Sans position, sans fortune, trop fiers ou trop indolents pour mettre la main à la hache, à la pioche, à la charrue, ils préféraient, sous prétexte de pêche, de chasse, de traite, prendre le fusil, monter sur le canot, s’enfoncer dans les bois, loin des atteintes de la loi et hors de sa protection. Ils poursuivaient ainsi le profit à retirer du commerce des fourrures. Ceux qui n’avaient pas le numéraire exigé pour l’achat comptant des marchandises de troc, se faisaient avancer la quantité nécessaire par les négociants des villes de Québec, des Trois-Rivières et de Ville-Marie.

«La source du castor, écrit M. de Frontenac à Colbert, est vers les nations du lac Supérieur et de l’Ouest.» Depuis l’époque de Champlain, on avait dépeuplé en partie le bas et le haut Saint-Laurent et l’embouchure de ses tributaires. Les traitants sont désormais condamnés à un voyage de trois à six cents lieues. M. Duchesneau, intendant, se plaint au ministre que «les laboureurs eux-mêmes se débauchent, voyant la liberté qu’on prend si hardiment de courir les bois». En 1668, le Conseil souverain constate «qu’à peine il y a une bande de Sauvages qui n’ait des Français avec soi». En juin 1669, il ajoute: «Plusieurs particuliers, tant soldats et volontaires qu’habitants, ont été dans les bois, 30 à 50 lieues au-devant des Sauvages». En 1672, le comte de Frontenac dit «que les coureurs sont à cinq ou six cents lieues des habitations».

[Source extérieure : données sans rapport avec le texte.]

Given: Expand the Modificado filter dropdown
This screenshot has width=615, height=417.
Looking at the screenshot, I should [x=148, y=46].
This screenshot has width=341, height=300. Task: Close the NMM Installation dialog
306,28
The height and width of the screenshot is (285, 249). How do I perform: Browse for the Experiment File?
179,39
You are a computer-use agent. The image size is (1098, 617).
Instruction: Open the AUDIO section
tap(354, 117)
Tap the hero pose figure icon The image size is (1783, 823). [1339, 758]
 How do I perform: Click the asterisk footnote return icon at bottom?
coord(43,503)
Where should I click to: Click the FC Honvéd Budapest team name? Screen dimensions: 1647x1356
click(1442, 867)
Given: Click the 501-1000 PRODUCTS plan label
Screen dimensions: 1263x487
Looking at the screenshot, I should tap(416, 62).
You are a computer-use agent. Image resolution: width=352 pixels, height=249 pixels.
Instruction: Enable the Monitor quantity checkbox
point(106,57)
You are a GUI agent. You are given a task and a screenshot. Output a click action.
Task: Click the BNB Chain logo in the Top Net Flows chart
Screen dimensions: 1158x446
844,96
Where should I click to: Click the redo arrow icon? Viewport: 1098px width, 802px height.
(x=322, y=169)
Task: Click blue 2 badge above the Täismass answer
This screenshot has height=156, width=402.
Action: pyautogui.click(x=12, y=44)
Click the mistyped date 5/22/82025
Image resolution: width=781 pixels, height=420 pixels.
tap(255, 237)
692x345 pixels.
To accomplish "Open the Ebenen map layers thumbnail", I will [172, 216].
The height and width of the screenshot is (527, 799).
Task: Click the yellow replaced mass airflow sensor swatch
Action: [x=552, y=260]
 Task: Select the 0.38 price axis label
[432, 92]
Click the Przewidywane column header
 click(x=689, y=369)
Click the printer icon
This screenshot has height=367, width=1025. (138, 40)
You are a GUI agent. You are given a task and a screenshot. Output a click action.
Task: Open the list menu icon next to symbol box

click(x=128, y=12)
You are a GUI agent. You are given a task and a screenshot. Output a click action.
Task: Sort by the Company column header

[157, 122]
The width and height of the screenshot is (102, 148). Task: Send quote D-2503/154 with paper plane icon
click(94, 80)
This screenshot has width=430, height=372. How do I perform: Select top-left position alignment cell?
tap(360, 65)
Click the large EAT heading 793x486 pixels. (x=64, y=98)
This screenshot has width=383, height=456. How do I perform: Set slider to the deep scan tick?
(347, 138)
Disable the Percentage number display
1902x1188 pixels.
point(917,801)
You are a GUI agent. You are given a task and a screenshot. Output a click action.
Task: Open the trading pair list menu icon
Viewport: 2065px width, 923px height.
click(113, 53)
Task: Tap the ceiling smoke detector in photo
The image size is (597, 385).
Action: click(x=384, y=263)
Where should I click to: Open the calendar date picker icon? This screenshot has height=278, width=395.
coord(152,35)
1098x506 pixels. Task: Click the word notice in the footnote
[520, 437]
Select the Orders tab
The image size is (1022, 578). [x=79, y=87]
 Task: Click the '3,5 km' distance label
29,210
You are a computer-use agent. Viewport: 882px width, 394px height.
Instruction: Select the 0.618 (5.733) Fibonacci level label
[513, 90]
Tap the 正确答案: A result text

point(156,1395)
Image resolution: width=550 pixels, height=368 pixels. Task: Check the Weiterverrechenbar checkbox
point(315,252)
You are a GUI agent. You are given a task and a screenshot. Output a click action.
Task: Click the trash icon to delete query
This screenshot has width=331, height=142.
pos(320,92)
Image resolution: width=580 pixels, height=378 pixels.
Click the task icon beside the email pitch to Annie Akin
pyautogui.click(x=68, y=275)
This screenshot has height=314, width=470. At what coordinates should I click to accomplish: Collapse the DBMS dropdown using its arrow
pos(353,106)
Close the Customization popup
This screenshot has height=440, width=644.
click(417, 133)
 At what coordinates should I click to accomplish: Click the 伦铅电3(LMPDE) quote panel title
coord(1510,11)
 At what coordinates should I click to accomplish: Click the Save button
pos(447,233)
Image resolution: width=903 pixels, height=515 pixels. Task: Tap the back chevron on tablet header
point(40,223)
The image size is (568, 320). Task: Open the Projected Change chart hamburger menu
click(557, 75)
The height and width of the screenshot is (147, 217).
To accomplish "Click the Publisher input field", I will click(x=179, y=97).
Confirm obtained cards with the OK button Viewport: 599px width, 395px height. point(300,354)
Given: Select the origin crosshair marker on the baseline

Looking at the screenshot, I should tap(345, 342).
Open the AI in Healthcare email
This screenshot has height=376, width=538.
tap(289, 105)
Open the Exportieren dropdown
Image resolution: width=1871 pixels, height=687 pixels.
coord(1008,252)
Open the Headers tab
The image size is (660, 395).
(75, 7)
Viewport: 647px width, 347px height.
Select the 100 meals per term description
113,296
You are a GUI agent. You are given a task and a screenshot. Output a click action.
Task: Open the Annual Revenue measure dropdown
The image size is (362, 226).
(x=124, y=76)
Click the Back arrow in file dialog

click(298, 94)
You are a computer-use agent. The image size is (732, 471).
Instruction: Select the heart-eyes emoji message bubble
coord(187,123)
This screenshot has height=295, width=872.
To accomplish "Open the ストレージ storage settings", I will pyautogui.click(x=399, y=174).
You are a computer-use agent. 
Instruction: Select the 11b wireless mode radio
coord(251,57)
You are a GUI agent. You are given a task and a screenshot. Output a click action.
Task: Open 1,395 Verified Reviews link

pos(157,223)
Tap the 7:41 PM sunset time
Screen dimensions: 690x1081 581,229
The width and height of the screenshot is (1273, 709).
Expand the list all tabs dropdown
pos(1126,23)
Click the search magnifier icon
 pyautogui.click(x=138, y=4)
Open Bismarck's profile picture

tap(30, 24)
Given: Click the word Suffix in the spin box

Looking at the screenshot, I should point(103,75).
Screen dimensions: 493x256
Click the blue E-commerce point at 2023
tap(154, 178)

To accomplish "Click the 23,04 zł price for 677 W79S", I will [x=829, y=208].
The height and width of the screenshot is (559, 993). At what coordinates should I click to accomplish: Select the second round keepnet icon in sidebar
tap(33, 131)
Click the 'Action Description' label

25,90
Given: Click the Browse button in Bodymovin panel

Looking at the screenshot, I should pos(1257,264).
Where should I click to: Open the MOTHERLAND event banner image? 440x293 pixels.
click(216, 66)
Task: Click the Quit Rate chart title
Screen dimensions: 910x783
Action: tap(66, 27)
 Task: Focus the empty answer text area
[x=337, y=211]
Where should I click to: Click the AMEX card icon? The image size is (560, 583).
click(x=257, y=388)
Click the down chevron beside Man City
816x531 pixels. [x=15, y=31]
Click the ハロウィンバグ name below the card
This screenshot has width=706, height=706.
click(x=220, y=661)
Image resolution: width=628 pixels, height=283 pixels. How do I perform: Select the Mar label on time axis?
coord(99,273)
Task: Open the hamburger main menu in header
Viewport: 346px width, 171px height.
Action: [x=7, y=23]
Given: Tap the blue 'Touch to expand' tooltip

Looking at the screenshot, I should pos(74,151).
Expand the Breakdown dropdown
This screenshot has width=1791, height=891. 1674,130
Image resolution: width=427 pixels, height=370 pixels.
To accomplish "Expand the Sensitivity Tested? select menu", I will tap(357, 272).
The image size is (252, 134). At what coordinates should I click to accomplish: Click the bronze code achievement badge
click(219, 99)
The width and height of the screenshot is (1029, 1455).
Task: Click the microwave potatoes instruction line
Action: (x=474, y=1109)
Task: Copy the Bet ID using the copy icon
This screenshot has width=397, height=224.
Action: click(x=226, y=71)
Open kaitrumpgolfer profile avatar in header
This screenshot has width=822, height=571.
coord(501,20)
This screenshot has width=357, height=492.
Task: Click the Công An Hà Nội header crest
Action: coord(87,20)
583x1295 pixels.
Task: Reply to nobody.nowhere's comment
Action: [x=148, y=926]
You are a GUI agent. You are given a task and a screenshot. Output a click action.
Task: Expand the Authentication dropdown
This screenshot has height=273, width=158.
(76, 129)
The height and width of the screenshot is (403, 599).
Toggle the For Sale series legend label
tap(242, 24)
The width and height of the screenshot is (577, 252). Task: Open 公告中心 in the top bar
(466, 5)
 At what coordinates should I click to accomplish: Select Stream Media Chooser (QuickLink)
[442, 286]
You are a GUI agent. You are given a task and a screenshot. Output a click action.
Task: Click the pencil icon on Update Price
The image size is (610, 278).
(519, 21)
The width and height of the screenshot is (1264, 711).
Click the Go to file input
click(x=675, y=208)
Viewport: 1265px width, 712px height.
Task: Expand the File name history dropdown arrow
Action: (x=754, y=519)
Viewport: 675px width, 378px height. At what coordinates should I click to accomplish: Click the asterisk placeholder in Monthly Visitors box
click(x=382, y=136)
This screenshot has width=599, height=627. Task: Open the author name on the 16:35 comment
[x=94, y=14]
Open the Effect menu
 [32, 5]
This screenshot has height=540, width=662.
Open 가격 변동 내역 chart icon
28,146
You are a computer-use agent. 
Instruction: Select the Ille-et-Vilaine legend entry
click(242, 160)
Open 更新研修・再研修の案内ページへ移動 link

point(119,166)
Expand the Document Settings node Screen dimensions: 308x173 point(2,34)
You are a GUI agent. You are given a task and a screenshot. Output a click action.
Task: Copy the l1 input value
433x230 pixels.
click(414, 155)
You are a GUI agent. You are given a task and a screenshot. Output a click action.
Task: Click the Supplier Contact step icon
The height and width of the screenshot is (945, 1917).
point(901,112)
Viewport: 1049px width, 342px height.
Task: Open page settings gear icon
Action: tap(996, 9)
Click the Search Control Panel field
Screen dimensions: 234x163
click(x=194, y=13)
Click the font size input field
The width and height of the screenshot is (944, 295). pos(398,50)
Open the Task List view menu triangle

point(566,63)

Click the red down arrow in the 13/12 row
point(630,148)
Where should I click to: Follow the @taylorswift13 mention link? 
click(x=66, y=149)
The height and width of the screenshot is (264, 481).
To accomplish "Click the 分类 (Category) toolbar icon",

De quelle façon voyagent-ils? Dans deux canots à trois places on empile les marchandises. Des bras vigoureux les manoeuvrent avec adresse et aisance. Au pied de chaque chute ou rapide, il faut porter à dos – portage – pacotille et embarcation. Sur les lacs, le danger menace, à chaque coup de vent subit, de culbuter la coquille légère et ses trésors. Et puis, la faim accourt parfois, faute de venaison et de conserves. Enfin, on arrive au poste de traite, où réside d’ordinaire le missionnaire. Là, il faut compter avec l’hivernage, époque des échanges, du repos, du jeu, des divertissements. La nuit se passe à fumer, à boire, à se débaucher. Quel spectacle et quelle leçon pour les indigènes évangélisés! «Ils détruisent, écrit M. Margry, par cette conduite criminelle, en un moment, le fruit de plusieurs années de travail des Jésuites, qui gémissent de ces désordres.» (Mémoires historiques, tome V).

Toutefois ces lointains exodes ont contribué à nous attacher nos alliés sauvages. À l’appel des gouverneurs, en 1684, 1687, 1696, ils ont pris les armes contre les Iroquois et les Anglais. Mais l’abus des spiritueux a décimé leurs rangs, en tenant compte que les Anglais en furent simultanément responsables. La naissance des Métis est venue peu à peu apporter une certaine compensation ethnique.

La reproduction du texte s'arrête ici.